In this comprehensive study, a thorough examination of CO₂ transportation via pipelines has been undertaken, covering diverse aspects including pipeline diameters, costs, pressure drop considerations, and sensitivity analysis. By delving into both technical and economic aspects, this research offers a deeper understanding of the transport infrastructure associated with CO₂. Some key findings from the research are as follows:

• Costs: The estimated levelized transport costs span a wide range, from 0.25 €/t to 55.82 €/t, depending on the transported mass, which varies from 1000 t/day to 25,000 t/day, and transport distances ranging from 25 km to 500 km. When factoring in initial compression costs, the LCO2T extends from 33.21 €/t to as high as 92.82 €/t for the same parameters. The calculated costs are based on various assumptions and serve as fundamental reference points for infrastructure planning.
• Pipeline diameter: An analysis was conducted on eight different pipeline diameters, spanning from 150 mm to 500 mm. The resulting LCO2T calculations play a pivotal role in identifying the optimal pipeline diameter tailored to specific mass flow requirements and transport distances.
• Flow temperature: This research emphasizes the impact of CO₂ flow temperature within the pipeline. Elevated temperatures cause higher pressure loss, emphasizing the influence of environmental conditions on pipeline performance.
• Booster stations: Determining the exact distance at which a booster pump should be placed is one of the key highlights of this study. It is clear from the results that the number of booster stations plays a key role in determining the optimal diameter size, as it significantly impacts the total LCO2T.

In conclusion, the optimal pipeline diameter for transporting CO₂ depends on multiple factors including transport mass, distance, flow temperature, pressure loss along the pipeline, and the number of booster stations. Special considerations should also be given to pipeline investment, operational costs, energy costs, and interest rates to select the optimal transportation method.

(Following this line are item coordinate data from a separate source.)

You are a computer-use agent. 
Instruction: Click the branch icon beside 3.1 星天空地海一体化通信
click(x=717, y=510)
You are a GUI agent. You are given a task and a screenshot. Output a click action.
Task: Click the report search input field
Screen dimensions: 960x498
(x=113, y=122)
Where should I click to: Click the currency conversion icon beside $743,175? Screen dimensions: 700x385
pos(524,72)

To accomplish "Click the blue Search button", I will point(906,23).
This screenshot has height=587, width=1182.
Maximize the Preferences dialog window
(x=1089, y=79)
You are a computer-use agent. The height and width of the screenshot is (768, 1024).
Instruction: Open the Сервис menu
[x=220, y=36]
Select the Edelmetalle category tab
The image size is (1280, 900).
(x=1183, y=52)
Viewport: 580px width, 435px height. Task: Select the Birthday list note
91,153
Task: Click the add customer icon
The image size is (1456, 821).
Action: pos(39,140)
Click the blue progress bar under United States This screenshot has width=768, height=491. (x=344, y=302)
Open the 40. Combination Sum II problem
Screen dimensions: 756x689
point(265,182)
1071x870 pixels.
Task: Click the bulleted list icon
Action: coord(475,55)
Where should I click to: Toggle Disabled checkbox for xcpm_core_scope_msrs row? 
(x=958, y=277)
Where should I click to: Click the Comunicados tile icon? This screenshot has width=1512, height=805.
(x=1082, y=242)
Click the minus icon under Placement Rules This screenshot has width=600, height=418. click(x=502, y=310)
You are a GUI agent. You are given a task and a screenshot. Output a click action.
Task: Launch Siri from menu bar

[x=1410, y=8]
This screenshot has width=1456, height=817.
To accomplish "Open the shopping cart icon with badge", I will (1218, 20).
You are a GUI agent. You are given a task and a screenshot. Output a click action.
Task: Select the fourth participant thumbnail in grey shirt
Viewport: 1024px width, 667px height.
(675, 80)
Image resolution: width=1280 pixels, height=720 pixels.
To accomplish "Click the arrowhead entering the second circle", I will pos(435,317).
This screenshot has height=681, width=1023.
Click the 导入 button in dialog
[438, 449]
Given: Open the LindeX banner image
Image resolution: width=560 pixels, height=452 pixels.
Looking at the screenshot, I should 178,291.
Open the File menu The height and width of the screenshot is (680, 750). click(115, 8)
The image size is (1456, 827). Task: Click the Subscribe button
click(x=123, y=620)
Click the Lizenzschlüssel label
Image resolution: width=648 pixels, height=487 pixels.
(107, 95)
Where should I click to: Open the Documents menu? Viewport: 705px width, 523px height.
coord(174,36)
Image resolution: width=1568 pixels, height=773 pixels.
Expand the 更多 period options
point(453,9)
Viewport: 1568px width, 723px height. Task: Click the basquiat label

This comprehensive approach ensures efficient and cost-effective CO₂ transportation infrastructure planning.

Future research should expand on current findings by incorporating other transport modes such as trailers, trains, and ships. A deeper investigation of storage options, including offshore storage and the associated costs, should be conducted. Integrating factors such as carbon footprint and life cycle assessment into the analysis would provide a better understanding of the environmental impact of the transport infrastructure. Additionally, as decarbonization goals drive the shift from natural gas to clean fuels such as hydrogen, a study exploring the cost savings of planning both hydrogen and CO₂ pipelines together could be beneficial. Addressing these areas can provide a more comprehensive understanding of optimal strategies for cost-effective, efficient, and sustainable transport infrastructure.